The recent surge in government bond yields has already weighed on the tech stock rally and fueled speculation of a policy shift from the Federal Reserve. Meanwhile, the economy’s expected resurgence from the pandemic has also triggered worries of roaring inflation for the first time since the end of the financial crisis of 2007-2008.

“We’re headed for very strong growth in the second half of the year,” said Peter Cardillo, chief market economist with Spartan Capital Securities, in an interview. “Inflation is on the horizon. It’s just a matter of time.”

But while inflation and rising bond yields are inarguable market risks, investors could be overlooking market conditions in place even before COVID-19 took over the world, said Peter Cecchini, founder and chief strategist at AlphaOmega Advisors, a research and consulting firm.

For one, he said, earnings and cash flows were not growing before the pandemic and loan growth had contracted in 2019. At the same time, stocks have gotten historically expensive over the past year, rising to valuations at levels not seen since the dot-com bubble burst.

On March 15, the S&P 500’s 12-month forward price-to-earnings ratio reached a multiple of 22.9x, up from 14.21x a year earlier.

“Valuations are pricing in perfection,” Cecchini said.

In addition, Oren Klachkin, lead economist with Oxford Economics, said investors may be prematurely letting their guard down on the lingering risk the pandemic presents.

“Investors shouldn’t yet be satisfied that COVID has been successfully contained,” Klachkin said in an interview. “While much slower virus spread and accelerating vaccine distribution are encouraging developments, new COVID strains remain a risk.
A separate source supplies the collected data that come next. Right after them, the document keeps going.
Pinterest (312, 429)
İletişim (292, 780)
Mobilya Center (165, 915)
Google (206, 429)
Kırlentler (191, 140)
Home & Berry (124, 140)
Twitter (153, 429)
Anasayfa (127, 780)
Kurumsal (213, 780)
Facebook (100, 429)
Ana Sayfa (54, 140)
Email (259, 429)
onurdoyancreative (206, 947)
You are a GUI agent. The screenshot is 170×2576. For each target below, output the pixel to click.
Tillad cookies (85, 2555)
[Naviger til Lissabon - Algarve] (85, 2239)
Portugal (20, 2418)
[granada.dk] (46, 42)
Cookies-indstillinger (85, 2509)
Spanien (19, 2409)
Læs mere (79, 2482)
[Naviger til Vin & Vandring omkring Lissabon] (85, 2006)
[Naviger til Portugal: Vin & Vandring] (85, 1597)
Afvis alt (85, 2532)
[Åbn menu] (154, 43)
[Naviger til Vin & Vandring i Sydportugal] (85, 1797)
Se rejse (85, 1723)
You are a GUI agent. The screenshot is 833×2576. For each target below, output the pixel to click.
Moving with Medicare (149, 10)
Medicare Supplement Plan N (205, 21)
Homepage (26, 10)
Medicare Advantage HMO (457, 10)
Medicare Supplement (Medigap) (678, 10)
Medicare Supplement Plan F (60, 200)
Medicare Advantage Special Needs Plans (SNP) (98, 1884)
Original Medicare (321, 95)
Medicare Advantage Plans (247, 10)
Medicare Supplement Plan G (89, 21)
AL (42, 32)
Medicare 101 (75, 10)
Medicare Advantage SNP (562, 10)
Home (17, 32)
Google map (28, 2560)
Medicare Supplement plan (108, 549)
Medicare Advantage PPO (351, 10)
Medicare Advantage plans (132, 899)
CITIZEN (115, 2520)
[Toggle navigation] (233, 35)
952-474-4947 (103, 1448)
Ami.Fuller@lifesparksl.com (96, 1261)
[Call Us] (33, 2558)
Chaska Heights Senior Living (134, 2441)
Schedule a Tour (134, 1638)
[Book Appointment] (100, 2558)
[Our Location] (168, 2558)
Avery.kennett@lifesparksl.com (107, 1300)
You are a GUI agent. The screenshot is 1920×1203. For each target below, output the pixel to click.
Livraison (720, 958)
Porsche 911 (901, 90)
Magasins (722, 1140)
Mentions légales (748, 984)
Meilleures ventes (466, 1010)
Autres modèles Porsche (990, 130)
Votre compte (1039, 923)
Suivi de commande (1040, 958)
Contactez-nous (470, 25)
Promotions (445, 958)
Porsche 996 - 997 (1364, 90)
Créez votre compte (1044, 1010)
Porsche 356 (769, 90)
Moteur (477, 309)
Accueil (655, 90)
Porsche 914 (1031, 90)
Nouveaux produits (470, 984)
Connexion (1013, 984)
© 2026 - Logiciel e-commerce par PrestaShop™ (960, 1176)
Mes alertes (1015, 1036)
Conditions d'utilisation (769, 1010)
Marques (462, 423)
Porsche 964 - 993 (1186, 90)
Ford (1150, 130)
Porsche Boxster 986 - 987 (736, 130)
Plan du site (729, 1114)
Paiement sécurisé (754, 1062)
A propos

Also, recent moves by several states to reopen raises the risk of rapid COVID transmission.”

Investors, Klachkin said, seem largely unconcerned about the long-term damage caused by the pandemic, particularly the likely lasting harm to the job market.

On March 16, the five-year breakeven inflation rate, a rough measure of the bond market’s view of inflation over the next five years, closed at 2.59%, the highest point since July 2008. The breakeven inflation rate has risen 64 basis points since the start of the year.

But worries about inflation pressure are likely “overdone,” Klachkin said.

“While some inflation is unavoidable due to base effects, fiscal stimulus, and stronger economic activity, uncontrolled inflation is highly unlikely,” he said. “Aside from ongoing pandemic risks, investors should be more worried about the long-term damage inflicted by this crisis, namely on the employment front.”